Among those reading the Herricks’ story were Anthony Bouchard of Cape Elizabeth and his son, Connor, a Cub Scout. As part of the scouting community service program, Connor wanted to do something to recognize Joseph’s service.


So they tracked down McIntire and applied to the Veterans Administration, with the hope of getting stones to place for the father and son in the Patch Mountain Cemetery. Henry is buried there, but his grave was unmarked.

Also joining in the effort was Greenwood Town Manager Kim Sparks and Jackson-Silver American Legion Post 68 in Locke Mills. The stones were delivered to the Legion, where they were stored until a dedication was planned.

Walter Inman of West Paris, an Iraq war veteran, offered to set the stones on the mountaintop, Bouchard said.

The dedication took place Saturday, Aug. 25. Among those there were McIntire, the Bouchards, Sparks, American Legion members and other relatives of the Herricks.

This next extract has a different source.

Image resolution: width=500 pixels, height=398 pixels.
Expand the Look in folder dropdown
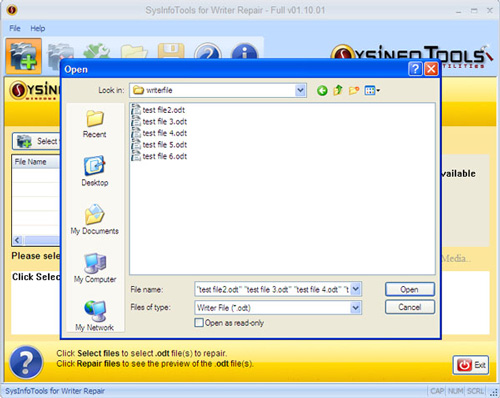coord(300,90)
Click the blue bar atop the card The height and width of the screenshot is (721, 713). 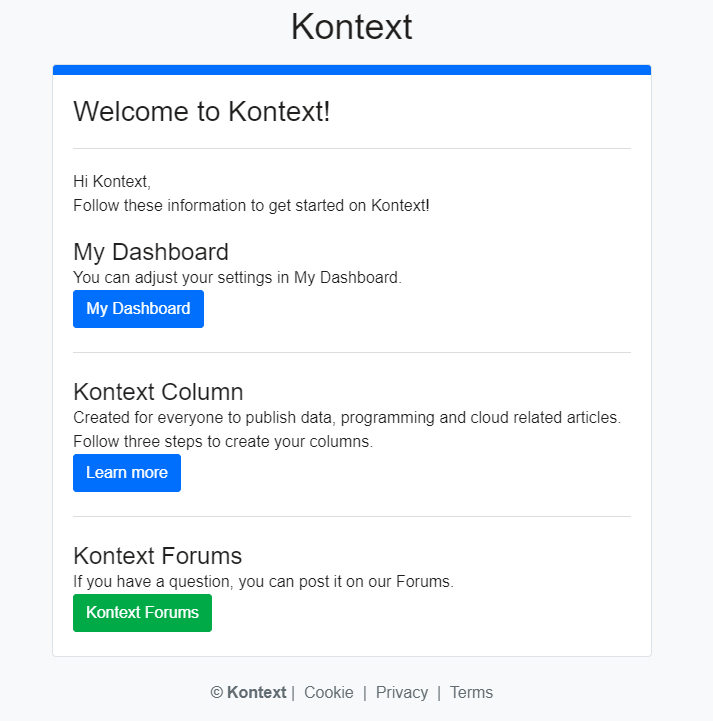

“This beautiful ceremony is an honor long, long past due. May they forever rest in peace in this hallowed ground,” Legion Public Relations Chairman Eldon Bartlett said.

The Jackson-Silver Post honor guard performed taps and the rifle squad did a 21-gun salute at the end of the ceremony.

Tracey McIntire, right, and Al Lake and Dwayne Jones of the Jackson-Silver American Legion Post attend a dedication ceremony at the Patch Mountain Cemetery in Greenwood on Aug. 25. A memorial stone and a gravestone were set for Civil War veterans Joseph and Henry Herrick, respectively, of Greenwood.

Cub Scout Connor Bouchard of Cape Elizabeth kneels next to Civil War veteran Joseph Herrick’s newly placed memorial stone in Greenwood. Herrick enlisted when he was 19, and died a prisoner at Salisbury Prison in North Carolina.